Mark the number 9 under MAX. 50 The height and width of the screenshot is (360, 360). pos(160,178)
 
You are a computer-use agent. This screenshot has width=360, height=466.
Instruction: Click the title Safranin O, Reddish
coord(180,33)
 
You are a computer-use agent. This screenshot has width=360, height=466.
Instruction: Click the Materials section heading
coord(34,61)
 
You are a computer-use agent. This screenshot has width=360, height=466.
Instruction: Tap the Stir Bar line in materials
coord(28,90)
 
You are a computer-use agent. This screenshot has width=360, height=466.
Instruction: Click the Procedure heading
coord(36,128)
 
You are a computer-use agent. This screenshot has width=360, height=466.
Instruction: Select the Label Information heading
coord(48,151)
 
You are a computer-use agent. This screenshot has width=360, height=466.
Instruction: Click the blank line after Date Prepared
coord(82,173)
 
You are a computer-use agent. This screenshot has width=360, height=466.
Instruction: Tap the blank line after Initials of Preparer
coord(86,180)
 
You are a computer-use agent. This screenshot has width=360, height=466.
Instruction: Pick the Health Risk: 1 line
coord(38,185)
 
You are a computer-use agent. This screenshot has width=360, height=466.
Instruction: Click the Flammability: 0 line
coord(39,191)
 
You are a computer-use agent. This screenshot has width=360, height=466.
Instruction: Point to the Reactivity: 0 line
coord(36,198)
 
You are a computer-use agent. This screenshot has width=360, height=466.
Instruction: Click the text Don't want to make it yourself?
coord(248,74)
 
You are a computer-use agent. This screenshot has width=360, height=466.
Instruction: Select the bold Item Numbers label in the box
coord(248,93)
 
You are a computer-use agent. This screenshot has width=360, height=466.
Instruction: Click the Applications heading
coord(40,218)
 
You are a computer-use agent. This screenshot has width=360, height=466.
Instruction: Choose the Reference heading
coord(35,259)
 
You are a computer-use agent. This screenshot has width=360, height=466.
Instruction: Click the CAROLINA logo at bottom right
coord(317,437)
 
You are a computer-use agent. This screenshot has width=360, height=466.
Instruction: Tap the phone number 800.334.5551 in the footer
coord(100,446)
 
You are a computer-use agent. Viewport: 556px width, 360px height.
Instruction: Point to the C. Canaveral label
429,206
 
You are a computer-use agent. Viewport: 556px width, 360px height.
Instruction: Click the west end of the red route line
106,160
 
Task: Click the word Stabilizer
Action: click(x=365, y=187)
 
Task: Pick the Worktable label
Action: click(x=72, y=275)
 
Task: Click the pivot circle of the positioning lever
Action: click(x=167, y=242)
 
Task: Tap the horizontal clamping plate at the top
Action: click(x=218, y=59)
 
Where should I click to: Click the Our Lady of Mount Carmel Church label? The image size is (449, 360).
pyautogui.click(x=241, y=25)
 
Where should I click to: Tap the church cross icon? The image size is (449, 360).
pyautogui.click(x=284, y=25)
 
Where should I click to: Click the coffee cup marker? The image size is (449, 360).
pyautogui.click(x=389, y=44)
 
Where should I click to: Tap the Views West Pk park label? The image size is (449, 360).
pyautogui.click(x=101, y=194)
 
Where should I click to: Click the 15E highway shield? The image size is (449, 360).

• **Request**
Please update the rows above, starting at the first row and ending at the line that contains "coord(248,93)", by replacing "computer-use agent" with "screen assistant" and leaving everything else unchanged.

• **Solved problem**
Mark the number 9 under MAX. 50 The height and width of the screenshot is (360, 360). pos(160,178)
 
You are a screen assistant. This screenshot has width=360, height=466.
Instruction: Click the title Safranin O, Reddish
coord(180,33)
 
You are a screen assistant. This screenshot has width=360, height=466.
Instruction: Click the Materials section heading
coord(34,61)
 
You are a screen assistant. This screenshot has width=360, height=466.
Instruction: Tap the Stir Bar line in materials
coord(28,90)
 
You are a screen assistant. This screenshot has width=360, height=466.
Instruction: Click the Procedure heading
coord(36,128)
 
You are a screen assistant. This screenshot has width=360, height=466.
Instruction: Select the Label Information heading
coord(48,151)
 
You are a screen assistant. This screenshot has width=360, height=466.
Instruction: Click the blank line after Date Prepared
coord(82,173)
 
You are a screen assistant. This screenshot has width=360, height=466.
Instruction: Tap the blank line after Initials of Preparer
coord(86,180)
 
You are a screen assistant. This screenshot has width=360, height=466.
Instruction: Pick the Health Risk: 1 line
coord(38,185)
 
You are a screen assistant. This screenshot has width=360, height=466.
Instruction: Click the Flammability: 0 line
coord(39,191)
 
You are a screen assistant. This screenshot has width=360, height=466.
Instruction: Point to the Reactivity: 0 line
coord(36,198)
 
You are a screen assistant. This screenshot has width=360, height=466.
Instruction: Click the text Don't want to make it yourself?
coord(248,74)
 
You are a screen assistant. This screenshot has width=360, height=466.
Instruction: Select the bold Item Numbers label in the box
coord(248,93)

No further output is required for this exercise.